EXERCISE REQUIREMENTS ▸
Copy out these lines word for word, every one of them.

Data items
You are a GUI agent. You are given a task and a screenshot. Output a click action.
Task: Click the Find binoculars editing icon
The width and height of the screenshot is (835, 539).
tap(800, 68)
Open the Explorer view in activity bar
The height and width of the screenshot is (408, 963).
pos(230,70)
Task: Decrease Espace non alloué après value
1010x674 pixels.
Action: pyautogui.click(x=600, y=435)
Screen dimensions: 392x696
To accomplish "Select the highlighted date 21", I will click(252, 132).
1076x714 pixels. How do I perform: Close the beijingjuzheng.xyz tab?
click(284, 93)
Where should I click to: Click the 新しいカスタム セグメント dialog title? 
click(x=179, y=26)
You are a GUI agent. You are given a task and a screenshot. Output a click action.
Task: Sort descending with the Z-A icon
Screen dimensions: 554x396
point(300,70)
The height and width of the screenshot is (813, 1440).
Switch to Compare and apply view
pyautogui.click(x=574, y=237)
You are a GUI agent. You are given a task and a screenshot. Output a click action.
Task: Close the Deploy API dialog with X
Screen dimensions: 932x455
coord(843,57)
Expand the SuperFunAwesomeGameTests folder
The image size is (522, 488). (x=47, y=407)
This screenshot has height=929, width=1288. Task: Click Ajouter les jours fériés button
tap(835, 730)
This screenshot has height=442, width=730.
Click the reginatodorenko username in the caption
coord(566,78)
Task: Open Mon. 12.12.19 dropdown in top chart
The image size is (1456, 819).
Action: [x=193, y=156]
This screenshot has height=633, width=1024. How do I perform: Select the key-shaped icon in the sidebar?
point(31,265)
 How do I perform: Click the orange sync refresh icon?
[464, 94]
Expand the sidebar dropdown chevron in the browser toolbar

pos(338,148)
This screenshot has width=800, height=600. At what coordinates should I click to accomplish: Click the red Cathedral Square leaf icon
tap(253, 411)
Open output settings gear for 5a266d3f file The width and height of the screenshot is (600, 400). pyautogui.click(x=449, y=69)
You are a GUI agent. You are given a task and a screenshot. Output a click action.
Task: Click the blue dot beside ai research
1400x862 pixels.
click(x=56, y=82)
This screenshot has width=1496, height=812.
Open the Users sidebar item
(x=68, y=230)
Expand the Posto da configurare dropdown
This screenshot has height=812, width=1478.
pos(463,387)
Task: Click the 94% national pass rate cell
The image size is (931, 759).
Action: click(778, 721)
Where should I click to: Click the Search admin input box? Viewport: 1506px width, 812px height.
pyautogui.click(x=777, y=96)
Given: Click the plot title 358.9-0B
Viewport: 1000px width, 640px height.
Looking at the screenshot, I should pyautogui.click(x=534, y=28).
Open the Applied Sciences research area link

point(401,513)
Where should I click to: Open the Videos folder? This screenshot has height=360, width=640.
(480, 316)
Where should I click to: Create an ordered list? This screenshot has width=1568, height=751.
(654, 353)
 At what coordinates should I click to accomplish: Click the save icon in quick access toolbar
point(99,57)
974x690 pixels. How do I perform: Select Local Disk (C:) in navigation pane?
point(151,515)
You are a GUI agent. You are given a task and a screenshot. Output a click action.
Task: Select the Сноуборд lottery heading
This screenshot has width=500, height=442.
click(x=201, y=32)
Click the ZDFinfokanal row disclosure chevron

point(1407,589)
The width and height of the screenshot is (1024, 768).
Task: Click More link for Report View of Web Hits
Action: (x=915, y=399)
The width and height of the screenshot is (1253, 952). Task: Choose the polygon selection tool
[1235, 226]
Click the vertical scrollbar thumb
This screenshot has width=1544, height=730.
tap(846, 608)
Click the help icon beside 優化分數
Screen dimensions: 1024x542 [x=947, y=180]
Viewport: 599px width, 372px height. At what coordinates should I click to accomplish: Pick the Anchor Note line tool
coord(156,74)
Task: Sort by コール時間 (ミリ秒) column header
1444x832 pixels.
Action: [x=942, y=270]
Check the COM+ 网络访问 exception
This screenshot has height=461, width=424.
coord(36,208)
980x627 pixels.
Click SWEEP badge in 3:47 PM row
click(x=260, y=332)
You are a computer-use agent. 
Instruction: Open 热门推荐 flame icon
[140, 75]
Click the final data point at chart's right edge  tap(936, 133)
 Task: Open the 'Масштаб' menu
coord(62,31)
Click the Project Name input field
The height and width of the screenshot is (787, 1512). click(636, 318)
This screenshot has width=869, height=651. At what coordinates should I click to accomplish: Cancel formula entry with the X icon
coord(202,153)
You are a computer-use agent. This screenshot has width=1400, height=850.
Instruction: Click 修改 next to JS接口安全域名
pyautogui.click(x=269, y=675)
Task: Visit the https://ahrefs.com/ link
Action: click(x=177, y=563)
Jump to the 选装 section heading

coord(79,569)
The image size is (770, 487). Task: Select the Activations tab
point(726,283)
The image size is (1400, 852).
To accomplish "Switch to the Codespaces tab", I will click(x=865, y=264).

ANSWER TO THE PROBLEM ▸
You are a GUI agent. You are given a task and a screenshot. Output a click action.
Task: Click the Find binoculars editing icon
The width and height of the screenshot is (835, 539).
tap(800, 68)
Open the Explorer view in activity bar
The height and width of the screenshot is (408, 963).
pos(230,70)
Task: Decrease Espace non alloué après value
1010x674 pixels.
Action: pyautogui.click(x=600, y=435)
Screen dimensions: 392x696
To accomplish "Select the highlighted date 21", I will click(252, 132).
1076x714 pixels. How do I perform: Close the beijingjuzheng.xyz tab?
click(284, 93)
Where should I click to: Click the 新しいカスタム セグメント dialog title? 
click(x=179, y=26)
You are a GUI agent. You are given a task and a screenshot. Output a click action.
Task: Sort descending with the Z-A icon
Screen dimensions: 554x396
point(300,70)
The height and width of the screenshot is (813, 1440).
Switch to Compare and apply view
pyautogui.click(x=574, y=237)
You are a GUI agent. You are given a task and a screenshot. Output a click action.
Task: Close the Deploy API dialog with X
Screen dimensions: 932x455
coord(843,57)
Expand the SuperFunAwesomeGameTests folder
The image size is (522, 488). (x=47, y=407)
This screenshot has height=929, width=1288. Task: Click Ajouter les jours fériés button
tap(835, 730)
This screenshot has height=442, width=730.
Click the reginatodorenko username in the caption
coord(566,78)
Task: Open Mon. 12.12.19 dropdown in top chart
The image size is (1456, 819).
Action: [x=193, y=156]
This screenshot has height=633, width=1024. How do I perform: Select the key-shaped icon in the sidebar?
point(31,265)
 How do I perform: Click the orange sync refresh icon?
[464, 94]
Expand the sidebar dropdown chevron in the browser toolbar

pos(338,148)
This screenshot has width=800, height=600. At what coordinates should I click to accomplish: Click the red Cathedral Square leaf icon
tap(253, 411)
Open output settings gear for 5a266d3f file The width and height of the screenshot is (600, 400). pyautogui.click(x=449, y=69)
You are a GUI agent. You are given a task and a screenshot. Output a click action.
Task: Click the blue dot beside ai research
1400x862 pixels.
click(x=56, y=82)
This screenshot has width=1496, height=812.
Open the Users sidebar item
(x=68, y=230)
Expand the Posto da configurare dropdown
This screenshot has height=812, width=1478.
pos(463,387)
Task: Click the 94% national pass rate cell
The image size is (931, 759).
Action: click(778, 721)
Where should I click to: Click the Search admin input box? Viewport: 1506px width, 812px height.
pyautogui.click(x=777, y=96)
Given: Click the plot title 358.9-0B
Viewport: 1000px width, 640px height.
Looking at the screenshot, I should pyautogui.click(x=534, y=28).
Open the Applied Sciences research area link

point(401,513)
Where should I click to: Open the Videos folder? This screenshot has height=360, width=640.
(480, 316)
Where should I click to: Create an ordered list? This screenshot has width=1568, height=751.
(654, 353)
 At what coordinates should I click to accomplish: Click the save icon in quick access toolbar
point(99,57)
974x690 pixels. How do I perform: Select Local Disk (C:) in navigation pane?
point(151,515)
You are a GUI agent. You are given a task and a screenshot. Output a click action.
Task: Select the Сноуборд lottery heading
This screenshot has width=500, height=442.
click(x=201, y=32)
Click the ZDFinfokanal row disclosure chevron

point(1407,589)
The width and height of the screenshot is (1024, 768).
Task: Click More link for Report View of Web Hits
Action: (x=915, y=399)
The width and height of the screenshot is (1253, 952). Task: Choose the polygon selection tool
[1235, 226]
Click the vertical scrollbar thumb
This screenshot has width=1544, height=730.
tap(846, 608)
Click the help icon beside 優化分數
Screen dimensions: 1024x542 [x=947, y=180]
Viewport: 599px width, 372px height. At what coordinates should I click to accomplish: Pick the Anchor Note line tool
coord(156,74)
Task: Sort by コール時間 (ミリ秒) column header
1444x832 pixels.
Action: [x=942, y=270]
Check the COM+ 网络访问 exception
This screenshot has height=461, width=424.
coord(36,208)
980x627 pixels.
Click SWEEP badge in 3:47 PM row
click(x=260, y=332)
You are a computer-use agent. 
Instruction: Open 热门推荐 flame icon
[140, 75]
Click the final data point at chart's right edge  tap(936, 133)
 Task: Open the 'Масштаб' menu
coord(62,31)
Click the Project Name input field
The height and width of the screenshot is (787, 1512). click(636, 318)
This screenshot has width=869, height=651. At what coordinates should I click to accomplish: Cancel formula entry with the X icon
coord(202,153)
You are a computer-use agent. This screenshot has width=1400, height=850.
Instruction: Click 修改 next to JS接口安全域名
pyautogui.click(x=269, y=675)
Task: Visit the https://ahrefs.com/ link
Action: click(x=177, y=563)
Jump to the 选装 section heading

coord(79,569)
The image size is (770, 487). Task: Select the Activations tab
point(726,283)
The image size is (1400, 852).
To accomplish "Switch to the Codespaces tab", I will click(x=865, y=264).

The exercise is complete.